In the debate over the future of the Veterans Health Administration (VHA), no concept has attracted more controversy than "privatization." Since wholesale privatization of the VHA is deeply unpopular among veterans and their advocacy organizations, groups like the Koch brothers-funded Concerned Veterans for America (CVA) argue that they do not support "privatization" of the VHA. As the CVA's "Fixing Veterans Health Care" report, published earlier this year explains, the group just wants to give veterans "the same degree of choice that is available to other Americans," with the federal government paying the tab.
Last week, The Washington Post entered the fray. Writing for the paper's "Fact Checker" column, reporter Michelle Ye Hee Lee gave Senator Jon Tester of Montana and Representative Mark Takano of California, both Democrats, three out of a possible four Pinocchios (signifying "significant factual error and/or obvious contradictions") for suggesting that the CVA and Trump transition team members support VHA privatization. According to Lee, the CVA's position does not constitute privatization because, the "CVA has not proposed a wholesale transfer of VHA's services over to the private sector-which is what 'privatization' usually describes."

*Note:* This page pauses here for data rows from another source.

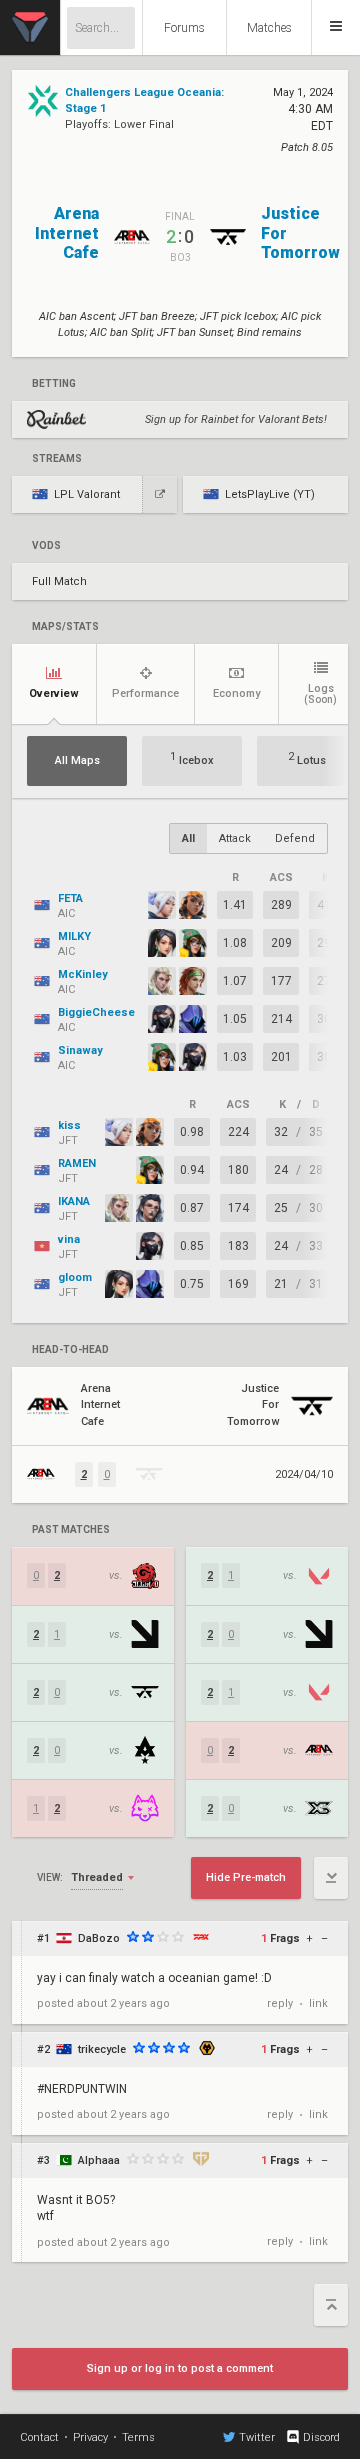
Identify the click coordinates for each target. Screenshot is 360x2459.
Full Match (59, 581)
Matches (269, 28)
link (318, 2003)
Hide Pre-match (246, 1877)
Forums (184, 28)
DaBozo (99, 1938)
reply (280, 2003)
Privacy (90, 2437)
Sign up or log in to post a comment (180, 2368)
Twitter (257, 2437)
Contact (39, 2437)
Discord (321, 2437)
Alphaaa (99, 2160)
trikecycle (102, 2049)
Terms (138, 2437)
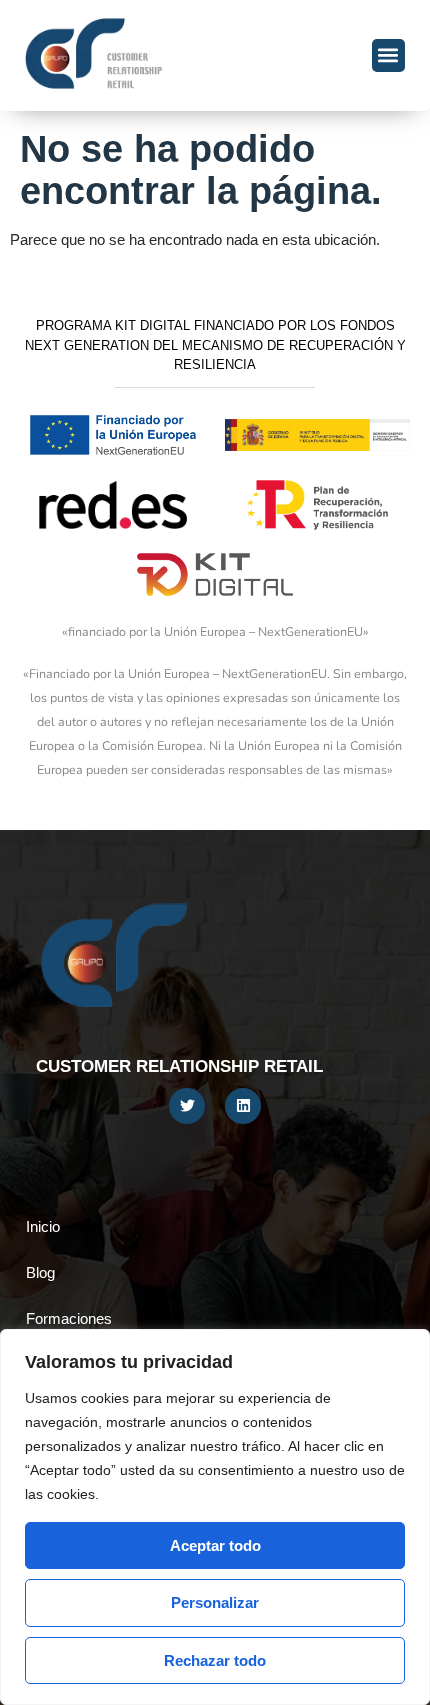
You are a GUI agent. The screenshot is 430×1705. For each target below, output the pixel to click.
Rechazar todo (215, 1660)
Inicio (43, 1226)
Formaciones (69, 1318)
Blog (40, 1272)
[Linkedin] (243, 1106)
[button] (388, 55)
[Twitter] (187, 1106)
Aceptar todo (215, 1545)
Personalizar (215, 1602)
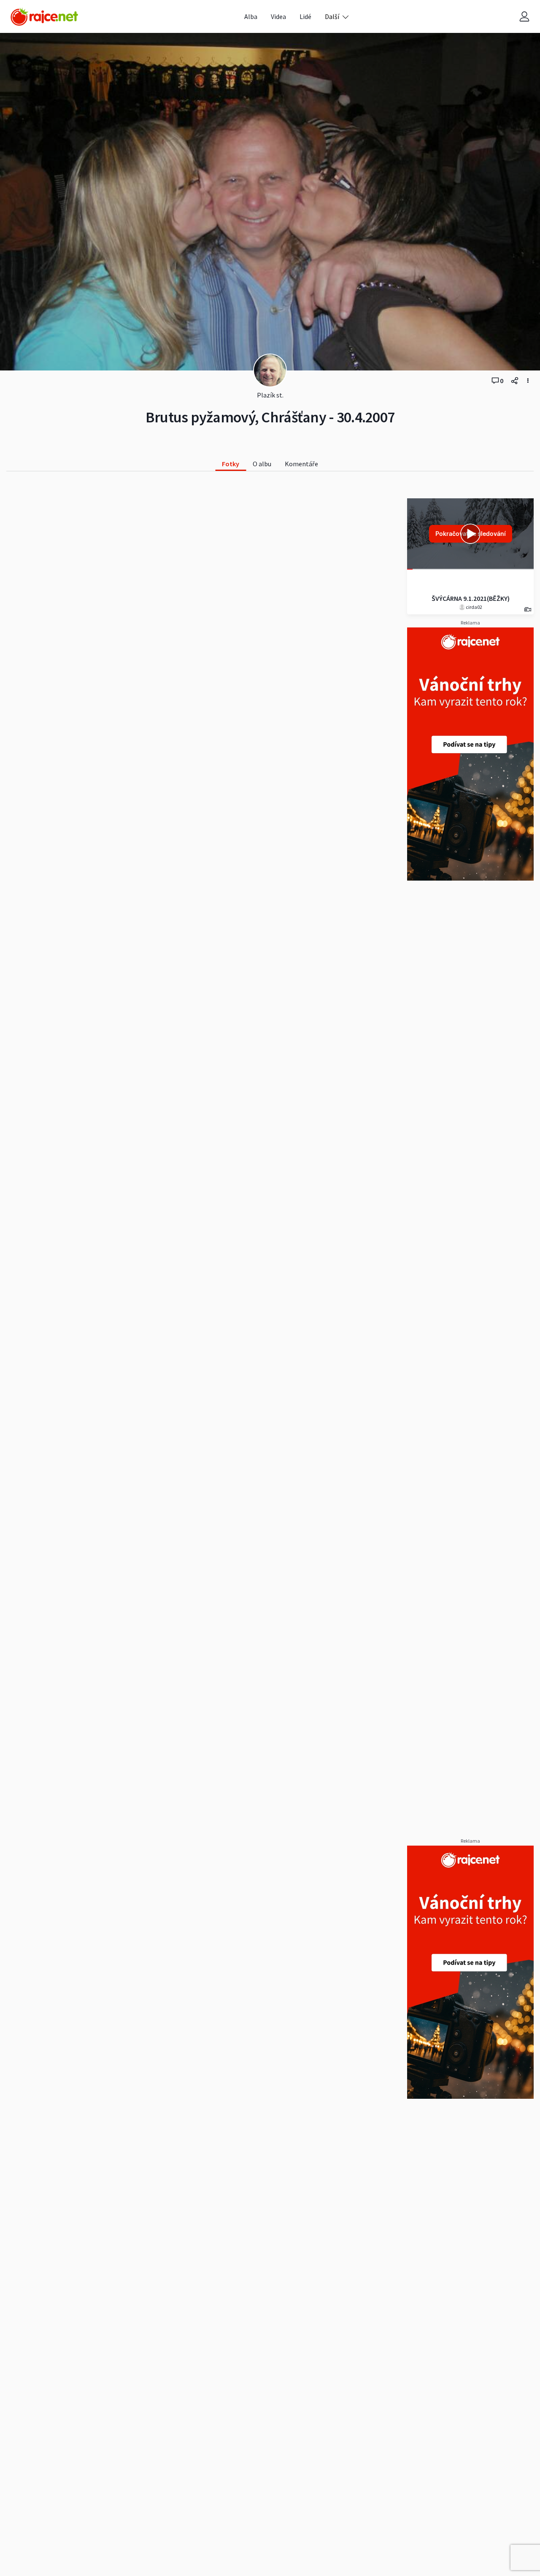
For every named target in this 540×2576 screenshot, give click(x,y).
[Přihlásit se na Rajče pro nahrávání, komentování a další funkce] (524, 16)
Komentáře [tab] (301, 464)
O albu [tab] (262, 464)
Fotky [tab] (230, 464)
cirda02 (473, 607)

Lee's interpretation flies in the face of volumes of academic and policy research on the privatization movement that went mainstream in the 1980s, notably in the United States and Britain. As the Prospect's Paul Starr wrote in a 1988 essay, privatization is "any shift of activities or functions from the state to the private sector; any shift of production of goods and services from public to private; including the wholesale of transfer of services from the public to the private sector or what Starr calls "privatization by attrition," as furnishing costlier private-sector services lead to an underfunding of public ones.
Ironically, as Starr and other critics point out, the privatization movement decreases accountability and oversight of services currently delivered by the private sector by directing attention to poor government performance while deflecting attention from similar flaws in the private sector.
Privatization can erode public support for the belief that government plays a positive role in handling social needs. So CVA officials are keen to promote a counter-narrative: The VHA is broken. The group relies on stories from veterans who have had negative experiences at the VHA to support its claims. (One female veteran recently told me she'd sent in a story about her positive VHA experiences and never received any acknowledgment.) CVA allies like Florida's Republican Representative Jeff Miller, the House Veterans Affairs Committee chairman and one of President-elect Donald Trump's candidates for Veteran Affairs secretary, have also attacked agency employees and targeted the unions that represent them.
The CVA claims it wants to preserve the VHA, but its proposal would shift government funds to private-sector providers, depriving VHA doctors and other staff of the ability to maintain a high level of clinical and research expertise by treating the specific service-related problems of a large numbers of patients. Such a move would also drain resources for supporting current workers and recruiting new ones.
Moreover, the CVA promotes private-sector care even though such care would be more expensive. Like many proponents of privatization, the group supports shifting costs to veterans through out-of-pocket payments and mechanisms like interest-bearing health savings accounts. The CVA proposal would also limit eligibility for care in the private sector or in what remains of the VHA, to veterans with service-related conditions-a change that would hit low-income and indigent veterans the hardest.
CVA officials continue to claim that these moves do not constitute privatization. Some staff members like Darin Selnick, who was a member of the VA Commission on Care (and is now a member of Trump's VA transition team), have supported eliminating the VHA as a care provider. Selnick was a coauthor of the Strawman Document that outlined a vision of a privatized VHA. In his dissent from the Commission's final report, Selnick also proposed emulating military insurance programs like TRICARE, which would ultimately turn the VHA into just another insurer. So who really deserves the Pinocchios: two Democratic members of Congress, the CVA, or The Washington Post?